• **WORK TO COMPLETE**: How many lines in the material below include the string "secures"? Answer with the number only.

+===+

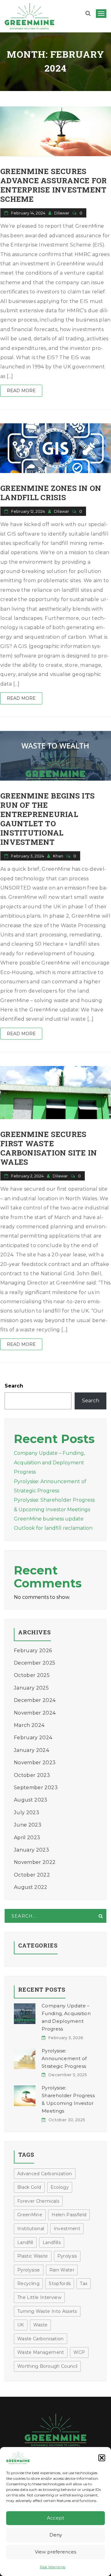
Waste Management (40, 2352)
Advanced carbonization (44, 2173)
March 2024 (29, 1725)
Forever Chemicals (38, 2201)
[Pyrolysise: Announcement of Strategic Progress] (24, 2058)
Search (14, 1386)
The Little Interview (39, 2297)
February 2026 (33, 1650)
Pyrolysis (67, 2256)
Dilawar (62, 212)
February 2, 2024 (27, 1175)
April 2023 (27, 1837)
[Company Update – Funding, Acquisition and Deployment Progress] (24, 2013)
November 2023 (35, 1762)
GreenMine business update (49, 1519)
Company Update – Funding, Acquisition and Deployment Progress (49, 1462)
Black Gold (29, 2187)
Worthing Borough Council (47, 2366)
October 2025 (32, 1675)
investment (67, 2228)
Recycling (28, 2283)
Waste (40, 2325)
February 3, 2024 (27, 855)
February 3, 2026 (65, 2037)
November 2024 (35, 1713)
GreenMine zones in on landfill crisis (50, 492)
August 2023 (30, 1800)
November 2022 (35, 1862)
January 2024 (31, 1750)
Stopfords (60, 2283)
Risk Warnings (52, 2567)
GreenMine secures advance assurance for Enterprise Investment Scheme (53, 185)
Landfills (52, 2242)
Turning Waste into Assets (47, 2311)
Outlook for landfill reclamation (53, 1528)
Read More (21, 390)
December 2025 (35, 1663)
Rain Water (62, 2270)
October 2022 (32, 1875)
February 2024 (33, 1737)
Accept (55, 2518)
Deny (55, 2535)
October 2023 (32, 1775)
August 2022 (30, 1887)
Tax (83, 2283)
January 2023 (31, 1850)
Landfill (25, 2242)
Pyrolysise (28, 2270)
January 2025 (31, 1688)
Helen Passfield (68, 2214)
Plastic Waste (32, 2256)
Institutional (30, 2228)
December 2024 (35, 1700)
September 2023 (36, 1787)
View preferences (55, 2552)
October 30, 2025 (66, 2119)
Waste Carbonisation (40, 2339)
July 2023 (26, 1812)
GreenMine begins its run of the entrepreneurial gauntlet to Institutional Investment (47, 819)
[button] (102, 2458)
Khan (58, 855)
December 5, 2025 (67, 2074)
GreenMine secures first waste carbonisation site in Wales (48, 1148)
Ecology (60, 2187)
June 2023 (27, 1825)
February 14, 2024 (28, 212)
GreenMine (29, 2214)
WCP (79, 2352)
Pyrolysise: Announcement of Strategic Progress (64, 2058)
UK (20, 2325)
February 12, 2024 (28, 511)
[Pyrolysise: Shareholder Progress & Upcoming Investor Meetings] (24, 2095)
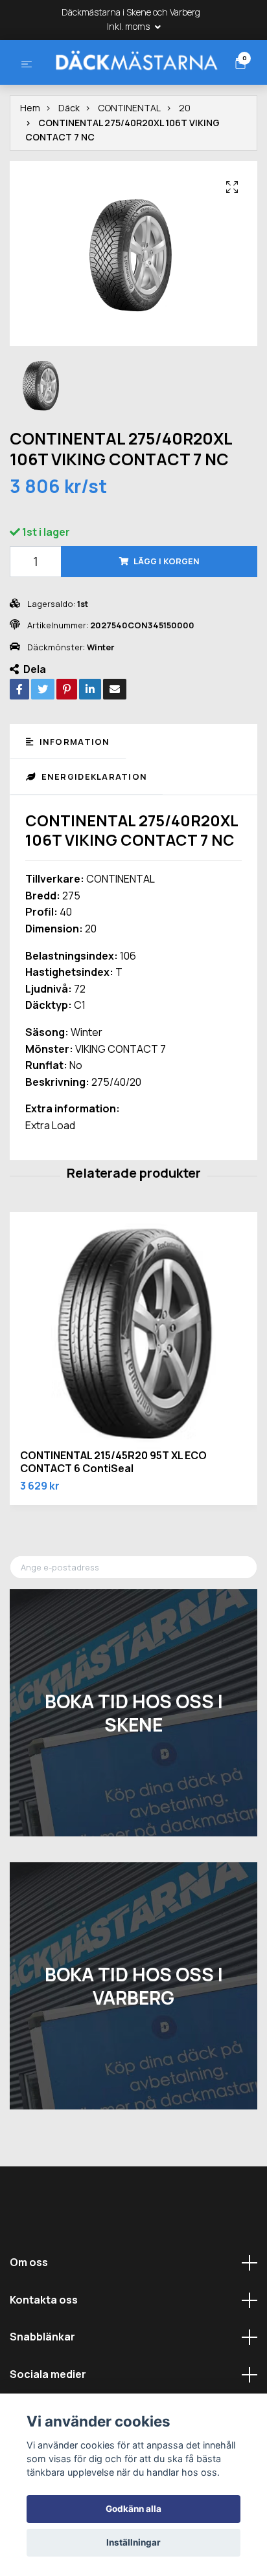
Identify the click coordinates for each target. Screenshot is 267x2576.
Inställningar (133, 2542)
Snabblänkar (42, 2385)
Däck (69, 157)
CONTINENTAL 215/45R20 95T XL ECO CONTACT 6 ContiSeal (113, 1511)
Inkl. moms (129, 26)
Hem (30, 157)
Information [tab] (73, 790)
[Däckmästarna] (132, 84)
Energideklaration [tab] (92, 825)
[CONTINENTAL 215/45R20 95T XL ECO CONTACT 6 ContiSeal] (133, 1384)
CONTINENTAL (129, 157)
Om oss (29, 2311)
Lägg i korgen (167, 609)
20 (185, 157)
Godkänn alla (133, 2509)
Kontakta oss (44, 2348)
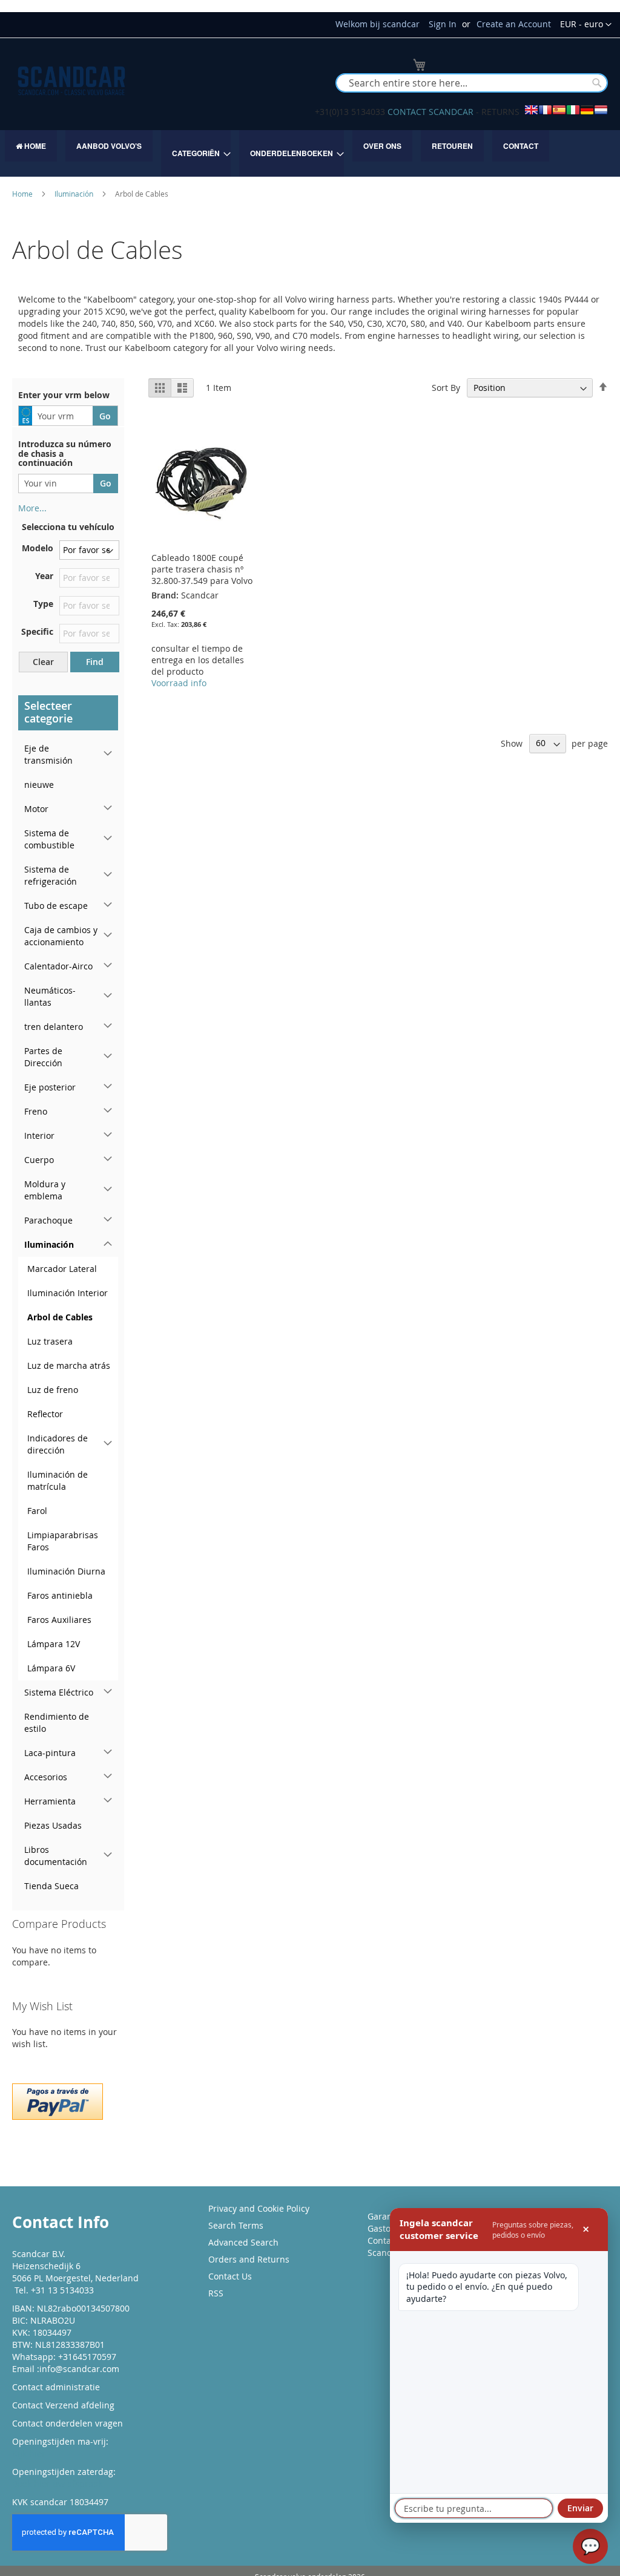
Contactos (387, 2240)
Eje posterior (50, 1087)
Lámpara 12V (53, 1644)
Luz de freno (52, 1389)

+===+

• **SOLUTION TO THE PROBLEM**: 2